Let's see how many positive numbers from 1 up to and including 2016 have no repeating digits.

Let $d_n$ be the $n^{th}$ digit of the number.

1 digit numbers:

All 9 single digits numbers have no repeating digits.

2 digit numbers:

$d_1 \in \{1, 2, ..., 9\}$ and $d_2 \in \{0, 1, ..., 9\}$ but different from the first.
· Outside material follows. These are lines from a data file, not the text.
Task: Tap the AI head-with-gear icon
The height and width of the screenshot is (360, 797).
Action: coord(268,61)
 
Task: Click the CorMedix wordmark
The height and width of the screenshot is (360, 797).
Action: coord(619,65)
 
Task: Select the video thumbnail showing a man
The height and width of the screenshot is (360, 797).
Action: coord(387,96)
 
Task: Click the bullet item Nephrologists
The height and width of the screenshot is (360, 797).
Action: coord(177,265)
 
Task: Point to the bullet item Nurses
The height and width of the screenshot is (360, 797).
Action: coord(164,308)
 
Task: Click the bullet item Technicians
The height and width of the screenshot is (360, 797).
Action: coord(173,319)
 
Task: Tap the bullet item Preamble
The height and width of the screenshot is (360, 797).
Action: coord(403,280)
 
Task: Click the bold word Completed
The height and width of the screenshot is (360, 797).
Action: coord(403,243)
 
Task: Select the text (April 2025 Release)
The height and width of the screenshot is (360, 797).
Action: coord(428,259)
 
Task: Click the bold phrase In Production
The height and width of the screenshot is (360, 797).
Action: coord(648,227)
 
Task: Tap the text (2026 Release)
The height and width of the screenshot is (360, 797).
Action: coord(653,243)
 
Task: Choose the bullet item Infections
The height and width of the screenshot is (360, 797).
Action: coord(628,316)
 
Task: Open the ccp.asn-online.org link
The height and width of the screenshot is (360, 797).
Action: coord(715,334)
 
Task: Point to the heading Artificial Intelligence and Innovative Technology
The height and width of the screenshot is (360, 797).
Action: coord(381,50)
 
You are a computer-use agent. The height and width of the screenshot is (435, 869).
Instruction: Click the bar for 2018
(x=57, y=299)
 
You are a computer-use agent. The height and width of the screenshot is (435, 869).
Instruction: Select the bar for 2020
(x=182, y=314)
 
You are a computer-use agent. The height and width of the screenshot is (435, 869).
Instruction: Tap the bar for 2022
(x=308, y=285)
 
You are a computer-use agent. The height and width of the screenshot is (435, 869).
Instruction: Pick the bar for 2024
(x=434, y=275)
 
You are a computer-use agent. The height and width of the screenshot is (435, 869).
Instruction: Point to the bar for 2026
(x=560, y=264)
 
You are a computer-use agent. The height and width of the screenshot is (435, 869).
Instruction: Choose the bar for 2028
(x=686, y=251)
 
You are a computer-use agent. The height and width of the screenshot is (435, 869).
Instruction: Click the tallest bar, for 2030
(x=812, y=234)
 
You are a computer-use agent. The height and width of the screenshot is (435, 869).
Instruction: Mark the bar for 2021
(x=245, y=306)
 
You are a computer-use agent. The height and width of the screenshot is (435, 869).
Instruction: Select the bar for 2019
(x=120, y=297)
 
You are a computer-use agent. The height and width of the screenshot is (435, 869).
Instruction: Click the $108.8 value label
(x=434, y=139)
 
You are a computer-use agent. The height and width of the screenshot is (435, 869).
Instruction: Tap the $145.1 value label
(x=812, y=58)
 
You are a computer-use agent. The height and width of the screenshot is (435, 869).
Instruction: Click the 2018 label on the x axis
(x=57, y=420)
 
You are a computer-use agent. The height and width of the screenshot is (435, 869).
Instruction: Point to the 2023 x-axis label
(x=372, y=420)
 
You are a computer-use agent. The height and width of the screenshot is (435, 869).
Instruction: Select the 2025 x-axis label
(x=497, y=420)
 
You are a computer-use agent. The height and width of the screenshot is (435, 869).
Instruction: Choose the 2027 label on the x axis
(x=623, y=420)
So a total of $9 \times 9 = 81$ two-digit numbers have no repeating digits.

3 digit numbers:

$d_1 \in \{1, 2, ..., 9\}$ and $d_2 \in \{0, 1, ..., 9\}$ but different from the first and $d_3 \in \{0, 1, ..., 9\}$ but different from the first and second.

So a total of $9 \times 9 \times 8 = 648$ three-digit numbers have no repeating digits.

4 digit numbers starting with 1:

$d_1 = 1$ and $d_2 \in \{0\} \cup \{2, ..., 9\}$ and $d_3 \in \{0\} \cup \{2, ..., 9\}$ but different from the second and $d_4 \in \{0\} \cup \{2, ..., 9\}$ but different from the second and the third.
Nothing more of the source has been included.